Actually, the HashTable has to either NEVER change, or only be intialised
with un-hash-table'd data ONCE. This makes it important that all data can be
added at once.

This isn't strictly true, but the situation where the hash-table needs to
grow one entry at a time is a situation where it doesn't need to get
accessed for the duration of the adds, and these add operations are taking
place when a pak file is getting compiled. The compilation time of a pak is
completely unimportant, as its a one-time thing that happens at the
developer side, not the game-side (it shouldn't be very processor intensive
anyway). This is why the following implementation is effecient:

You yourself mentioned dynamically allocated arrays for implementing chained
hashing. That's exactly what I'm doing. Imagine this setup, but all the
arrays are filled to maximum capacity (ie, no empty gaps). Now try to
imagine these arrays being put, in memory, rigth after one another, so they
form one consequtive block.

Now, instead of allocating each and every array by itself, its possible to
simply allocate the large block once, and split it up into smaller segments,
one segment for each position in the hash table array.

I think you can appreciate how terribly ineffecient adding and removing
entries with such an implementation is: you have update the hash-table for
all positions that come after the position that the entry you are adding or
removing hashes to, and you have to completely reallocate the entry array
(ie, where the hash table points point to). This is pretty heavy for just
one entry manipulation... Hence, the DynHashTable.

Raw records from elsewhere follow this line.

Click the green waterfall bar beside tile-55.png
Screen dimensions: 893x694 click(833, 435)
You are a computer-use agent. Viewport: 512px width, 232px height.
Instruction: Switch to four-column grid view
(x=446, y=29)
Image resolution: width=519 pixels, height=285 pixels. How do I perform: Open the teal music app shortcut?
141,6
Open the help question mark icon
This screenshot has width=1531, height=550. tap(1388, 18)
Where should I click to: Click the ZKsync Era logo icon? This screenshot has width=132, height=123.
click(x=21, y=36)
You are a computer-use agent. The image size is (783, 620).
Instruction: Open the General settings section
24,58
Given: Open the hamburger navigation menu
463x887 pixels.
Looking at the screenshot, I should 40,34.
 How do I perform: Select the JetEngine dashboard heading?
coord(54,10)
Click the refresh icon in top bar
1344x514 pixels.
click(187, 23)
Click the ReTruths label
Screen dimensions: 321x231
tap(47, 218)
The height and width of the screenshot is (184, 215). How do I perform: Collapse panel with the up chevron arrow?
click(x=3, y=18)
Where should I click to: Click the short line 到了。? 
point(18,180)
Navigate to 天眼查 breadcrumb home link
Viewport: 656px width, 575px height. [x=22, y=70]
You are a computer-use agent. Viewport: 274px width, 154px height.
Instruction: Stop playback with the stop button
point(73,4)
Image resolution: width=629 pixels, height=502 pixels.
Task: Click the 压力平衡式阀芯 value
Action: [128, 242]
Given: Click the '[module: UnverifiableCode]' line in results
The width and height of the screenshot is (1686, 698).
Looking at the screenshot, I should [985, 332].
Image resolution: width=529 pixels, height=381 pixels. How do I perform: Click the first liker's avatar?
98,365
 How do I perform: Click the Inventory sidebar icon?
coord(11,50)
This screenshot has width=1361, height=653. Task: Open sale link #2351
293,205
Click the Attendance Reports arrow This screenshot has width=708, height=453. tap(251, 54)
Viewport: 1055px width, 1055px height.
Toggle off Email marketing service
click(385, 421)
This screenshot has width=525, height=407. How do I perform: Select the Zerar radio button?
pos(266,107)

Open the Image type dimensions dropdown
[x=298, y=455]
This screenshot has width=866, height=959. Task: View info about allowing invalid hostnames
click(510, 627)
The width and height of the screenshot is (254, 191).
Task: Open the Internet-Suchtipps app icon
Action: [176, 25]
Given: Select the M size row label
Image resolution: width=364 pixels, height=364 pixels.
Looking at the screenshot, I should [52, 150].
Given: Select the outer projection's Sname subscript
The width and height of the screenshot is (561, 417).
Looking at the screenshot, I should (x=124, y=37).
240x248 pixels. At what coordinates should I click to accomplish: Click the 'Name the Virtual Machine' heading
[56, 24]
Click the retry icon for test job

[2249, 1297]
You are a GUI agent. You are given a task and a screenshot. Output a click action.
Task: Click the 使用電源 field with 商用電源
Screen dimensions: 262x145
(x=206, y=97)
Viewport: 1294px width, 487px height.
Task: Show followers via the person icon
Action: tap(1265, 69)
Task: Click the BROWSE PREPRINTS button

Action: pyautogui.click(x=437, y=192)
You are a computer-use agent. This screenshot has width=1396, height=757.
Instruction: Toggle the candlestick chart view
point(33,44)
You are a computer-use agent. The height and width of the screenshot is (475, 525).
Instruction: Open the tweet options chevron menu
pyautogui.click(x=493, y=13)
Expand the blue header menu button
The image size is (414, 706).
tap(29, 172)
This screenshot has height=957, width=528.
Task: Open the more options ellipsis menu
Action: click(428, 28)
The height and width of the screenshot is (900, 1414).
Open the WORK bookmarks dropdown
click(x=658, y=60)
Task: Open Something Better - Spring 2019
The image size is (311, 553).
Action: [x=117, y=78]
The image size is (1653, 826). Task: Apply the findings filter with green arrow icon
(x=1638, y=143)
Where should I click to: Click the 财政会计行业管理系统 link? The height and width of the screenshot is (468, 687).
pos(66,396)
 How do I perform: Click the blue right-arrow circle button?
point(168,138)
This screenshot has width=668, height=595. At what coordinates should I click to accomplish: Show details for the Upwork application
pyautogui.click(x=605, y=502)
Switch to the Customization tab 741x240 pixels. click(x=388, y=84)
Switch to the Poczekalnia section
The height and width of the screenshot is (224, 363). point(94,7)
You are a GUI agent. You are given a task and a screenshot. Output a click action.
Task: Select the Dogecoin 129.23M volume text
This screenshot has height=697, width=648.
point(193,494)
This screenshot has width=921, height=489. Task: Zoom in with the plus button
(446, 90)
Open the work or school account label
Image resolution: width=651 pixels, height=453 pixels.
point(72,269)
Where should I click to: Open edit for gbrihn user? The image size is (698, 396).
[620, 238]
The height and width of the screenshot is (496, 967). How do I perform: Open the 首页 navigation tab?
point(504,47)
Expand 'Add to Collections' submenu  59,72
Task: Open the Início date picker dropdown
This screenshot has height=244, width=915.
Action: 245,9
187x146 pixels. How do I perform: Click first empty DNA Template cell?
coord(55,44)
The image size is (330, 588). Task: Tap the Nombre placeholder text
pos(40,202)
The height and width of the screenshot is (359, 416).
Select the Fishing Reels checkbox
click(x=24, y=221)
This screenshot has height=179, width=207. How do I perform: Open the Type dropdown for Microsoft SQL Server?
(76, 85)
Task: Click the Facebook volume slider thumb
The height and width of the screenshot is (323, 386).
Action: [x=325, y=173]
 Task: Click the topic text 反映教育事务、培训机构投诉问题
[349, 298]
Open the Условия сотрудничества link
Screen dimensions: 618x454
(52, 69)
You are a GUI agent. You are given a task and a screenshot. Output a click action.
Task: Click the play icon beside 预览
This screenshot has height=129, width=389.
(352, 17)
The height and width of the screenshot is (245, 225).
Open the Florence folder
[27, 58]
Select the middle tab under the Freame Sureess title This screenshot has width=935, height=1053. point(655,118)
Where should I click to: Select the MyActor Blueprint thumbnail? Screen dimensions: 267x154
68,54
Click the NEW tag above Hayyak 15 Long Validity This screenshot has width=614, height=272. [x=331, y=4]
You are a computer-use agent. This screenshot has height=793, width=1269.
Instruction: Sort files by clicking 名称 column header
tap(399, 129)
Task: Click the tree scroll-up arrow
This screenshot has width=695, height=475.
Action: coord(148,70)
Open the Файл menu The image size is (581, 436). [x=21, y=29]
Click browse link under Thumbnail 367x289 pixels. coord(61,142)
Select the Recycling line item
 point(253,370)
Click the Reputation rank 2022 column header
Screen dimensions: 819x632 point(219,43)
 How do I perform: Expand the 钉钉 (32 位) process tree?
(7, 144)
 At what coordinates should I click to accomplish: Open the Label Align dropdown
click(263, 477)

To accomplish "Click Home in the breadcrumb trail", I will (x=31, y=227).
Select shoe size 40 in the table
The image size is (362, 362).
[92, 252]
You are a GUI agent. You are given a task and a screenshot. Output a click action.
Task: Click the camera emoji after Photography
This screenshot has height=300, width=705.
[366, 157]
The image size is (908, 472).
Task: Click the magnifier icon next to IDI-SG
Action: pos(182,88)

>Is that second array you're talking about actually a *number* of
>secondary level arrays, composing the buckets themselves (my
>"dynamically allocated arrays" improvement on my hashtables)? Or is
>there a wholly separate array?
If you meant what I just said, then yes. If you mean like an array of arrays
(ie, like char**), then no.

>I smell the misunderstanding partly because of things like these two
>arrays you have and the single one I have. We are clearly having two
>different approaches. Maybe I can improve *my* coding, which I like to
>do, and maybe I can help you improve *your* coding, which I also like to
>do. I win either way. :-)

My implementation only works well for hash tables that are never, or almost
never changed.

>As for the linked lists, I was talking about your DynHashTable.
Well, they are better than a dynamic array, as they don't need any
reallocation (again, my utilization of an allocator makes the picture a bit
more complicated, but the linked list come out the winner), and I only need
to access them once, ever, as long as removes are done before adds, and no
added entries not to be removed right after they have been added. If this is
not the case, the linked list will also have to be searched for the entry to
be removed.

>Nice idea. I use the order of the hash table as the maximum size of
>buckets, so that as the size of the hash table increases (and thus
>becomes more expensive to grow), it takes larger buckets to trigger the
>growing of the table.
>For the very worst case, you'd have a 2^32 entry hash table, each with
>32 entries in their bucket, which makes for a huge amount of total
>entries. Even the worst case of having to look thru all of the 32
>entries in a bucket is completely insignificant compared to the worst
>case of a simple array or a linked list, thus I feel I'm winning enough.
>I think that my straight method isn't O(n) as you mentioned, but rather
>O(n log n), which is nice enough for me.
Hmm... I'm not sure I understand you, but it would seem to me that if all
entries in the hash table hashes to the same location in the table, then
they would all have to be stored in that location, making you search a
serial one, which is clearly both very ineffecient and O(n).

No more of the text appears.